Most claims are hoaxes, and the fact that they are made up is reflected in the fact that they latch onto existing cultural fears.

For example, a year ago it was being claimed that the 5G network was causing or exacerbating symptoms of covid-19, and later that wearing a mask activated the coronavirus; people tend make their minds up by what they see and clearly neither of those proved true and appear to have fallen in popularity.

In India, where WhatsApp is a preferred way of spreading fake news, it was claimed that women shouldn’t take the covid vaccine five days before and after their menstrual cycle.

The University of Indonesia found that 21% of respondents in a survey believed that covid-19 was a conspiracy created by members of the global elite.

In Russia, many people believed the coronavirus was a man-made biological weapon and declined to take their country’s Sputnik vaccine although – to descend to national stereotyping – the fact that a Russian health official said that people who received the vaccine should abstain from alcohol for two months probably didn’t help.

And of course Russia itself has spread fake news about other vaccines, such as links between the Pfizer vaccine and the deaths of vaccine recipients, to make Sputnik seem more reliable (it is reliable, by the way).

In the US, as well as nonsense about drinking bleach, there were rumours that the Pfizer and Moderna vaccines caused Bell’s palsy, a temporary weakness or paralysis of one side of the face; again this rumour has probably vanished as millions of people are vaccinated but not walking round with frozen expressions.

The danger of all this was illustrated in a poll by Ofcom, which found that almost half (46%) of the UK population reported exposure to fake news about the coronavirus and two-thirds reported seeing it on a daily basis, with repeated exposure known to increase belief.

The NPR programme looked at two groups of people, Muslims in the UK and Jews in Israel, both of whom were targeted by large doses of fake news.

The anti-vax hoaxes targeted at Muslims included claims that vaccines were made with pork products – they are not – or that they would damage your DNA (the Pfizer and Moderna rely on messenger mRNA, which tells the body how to make the spike protein that then trains the immune system to identify and attack the real virus), along with a more abstract claim that whether people lived or died was in the hands of God.

The programme talked to a mosque in Birmingham and how its imam had realised that people would believe him more than social media or WhatsApp, and turned the mosque into a vaccination centre. He made a personal show of getting the vaccine and emphasised in sermons that good health was a gift from God. The mosque has now delivered more than 15,000 doses to people in the area.

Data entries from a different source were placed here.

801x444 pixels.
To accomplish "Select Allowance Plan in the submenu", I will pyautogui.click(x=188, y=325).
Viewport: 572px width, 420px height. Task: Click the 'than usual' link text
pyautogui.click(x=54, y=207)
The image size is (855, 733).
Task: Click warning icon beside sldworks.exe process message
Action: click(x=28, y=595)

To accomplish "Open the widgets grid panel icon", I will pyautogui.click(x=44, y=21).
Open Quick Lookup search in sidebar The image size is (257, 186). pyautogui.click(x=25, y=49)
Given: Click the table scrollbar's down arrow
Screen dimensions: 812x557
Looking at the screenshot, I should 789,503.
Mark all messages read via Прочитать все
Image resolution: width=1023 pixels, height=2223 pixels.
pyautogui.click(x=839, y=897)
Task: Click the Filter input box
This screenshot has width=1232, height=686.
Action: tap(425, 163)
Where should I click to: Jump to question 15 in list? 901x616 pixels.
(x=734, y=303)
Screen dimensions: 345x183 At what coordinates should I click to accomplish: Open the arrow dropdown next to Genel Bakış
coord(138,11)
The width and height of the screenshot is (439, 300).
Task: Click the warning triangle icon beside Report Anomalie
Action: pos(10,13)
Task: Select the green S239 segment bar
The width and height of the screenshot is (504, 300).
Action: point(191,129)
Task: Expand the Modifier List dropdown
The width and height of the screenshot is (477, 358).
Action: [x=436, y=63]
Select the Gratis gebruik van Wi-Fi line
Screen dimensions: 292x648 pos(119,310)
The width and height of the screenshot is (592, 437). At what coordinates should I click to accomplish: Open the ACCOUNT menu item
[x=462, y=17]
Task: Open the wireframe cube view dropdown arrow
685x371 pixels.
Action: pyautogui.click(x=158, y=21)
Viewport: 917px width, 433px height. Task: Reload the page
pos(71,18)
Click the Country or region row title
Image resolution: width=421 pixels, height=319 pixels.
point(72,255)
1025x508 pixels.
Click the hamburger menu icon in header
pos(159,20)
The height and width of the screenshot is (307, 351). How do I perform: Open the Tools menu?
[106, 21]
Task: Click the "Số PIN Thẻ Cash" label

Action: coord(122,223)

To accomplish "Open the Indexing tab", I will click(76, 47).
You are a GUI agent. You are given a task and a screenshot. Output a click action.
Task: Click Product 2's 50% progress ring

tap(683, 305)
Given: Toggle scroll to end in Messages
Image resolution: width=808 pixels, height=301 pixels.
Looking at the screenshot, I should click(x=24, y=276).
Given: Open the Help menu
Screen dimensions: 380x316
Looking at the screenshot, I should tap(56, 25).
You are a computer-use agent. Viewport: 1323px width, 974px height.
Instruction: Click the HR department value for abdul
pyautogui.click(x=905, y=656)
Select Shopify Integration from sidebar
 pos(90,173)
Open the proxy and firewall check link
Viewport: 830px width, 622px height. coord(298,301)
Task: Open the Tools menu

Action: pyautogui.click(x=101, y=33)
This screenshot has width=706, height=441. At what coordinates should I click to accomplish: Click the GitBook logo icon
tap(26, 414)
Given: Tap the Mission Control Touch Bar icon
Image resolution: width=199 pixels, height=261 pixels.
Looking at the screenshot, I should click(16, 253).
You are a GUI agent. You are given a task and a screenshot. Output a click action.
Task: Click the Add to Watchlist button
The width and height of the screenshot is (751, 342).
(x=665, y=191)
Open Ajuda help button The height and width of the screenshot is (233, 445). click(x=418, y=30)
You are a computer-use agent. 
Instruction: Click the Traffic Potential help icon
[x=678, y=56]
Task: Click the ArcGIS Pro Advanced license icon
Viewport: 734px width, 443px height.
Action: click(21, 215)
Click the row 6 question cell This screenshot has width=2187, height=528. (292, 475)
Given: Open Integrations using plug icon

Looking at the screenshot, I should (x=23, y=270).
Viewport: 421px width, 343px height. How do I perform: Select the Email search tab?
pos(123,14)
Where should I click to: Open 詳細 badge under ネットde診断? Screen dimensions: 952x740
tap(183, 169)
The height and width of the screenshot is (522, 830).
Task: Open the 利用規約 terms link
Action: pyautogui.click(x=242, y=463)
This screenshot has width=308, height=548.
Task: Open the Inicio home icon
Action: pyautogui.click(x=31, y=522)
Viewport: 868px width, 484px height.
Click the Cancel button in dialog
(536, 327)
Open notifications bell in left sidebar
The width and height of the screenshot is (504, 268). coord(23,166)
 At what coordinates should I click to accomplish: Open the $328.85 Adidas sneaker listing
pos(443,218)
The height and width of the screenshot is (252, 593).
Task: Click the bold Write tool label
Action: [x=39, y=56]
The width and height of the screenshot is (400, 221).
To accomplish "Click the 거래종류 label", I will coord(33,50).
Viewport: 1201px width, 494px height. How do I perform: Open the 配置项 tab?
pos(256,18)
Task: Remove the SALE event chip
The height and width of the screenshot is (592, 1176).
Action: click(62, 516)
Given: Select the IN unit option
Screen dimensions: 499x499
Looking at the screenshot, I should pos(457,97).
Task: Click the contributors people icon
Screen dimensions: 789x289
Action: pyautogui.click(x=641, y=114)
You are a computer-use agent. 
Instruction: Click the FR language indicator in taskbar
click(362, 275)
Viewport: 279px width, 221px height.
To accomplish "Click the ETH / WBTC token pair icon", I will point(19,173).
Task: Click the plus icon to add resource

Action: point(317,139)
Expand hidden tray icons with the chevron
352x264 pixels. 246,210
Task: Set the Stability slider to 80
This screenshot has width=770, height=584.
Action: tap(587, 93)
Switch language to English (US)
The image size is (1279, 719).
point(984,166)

In Israel, cramped apartments and crowded conditions meant the virus spread rapidly in devout Jewish communities. Some Israeli people apparently get their fake news from unregulated pre-recorded phonelines and bill posters: ultra-orthodox Jews shun televisions and smartphones.

The authorities started by explaining the science to rabbis – who backed the vaccine programme – then persuaded an influential council of rabbis to put anti-vaccine hotlines on a telephone blacklist.The anti-vaccine posters were tackled more literally: getting some pro-vax posters made and papering over the anti-vax bills. The poster war lasted two weeks before the opponents gave up.

Sceptics also claimed a pregnant woman and her baby died after taking the vaccine. In fact, she caught covid and died before getting a vaccine, and her widower countered the fake news with interviews to ultra-orthodox and mainstream media, saying she hadn’t been vaccinated and if she had been she would have survived.

Today, more than 80% of ultra-orthodox Israelis above the age of 30 are vaccinated (or have recovered from the virus).

Still, our most reliable messenger is our own eyes and ears; many people we know have taken the vaccine and suffered no long-term consequences, which reduces the likelihood we will believe nonsense on social media.

It’s also telling that Test and Trace, run by associates of the Government, was generally a failure with many people not trusting it, while the vaccination programme, run by the trusted NHS and a major pharmaceutical company selling the vaccine at cost, has been an unqualified success.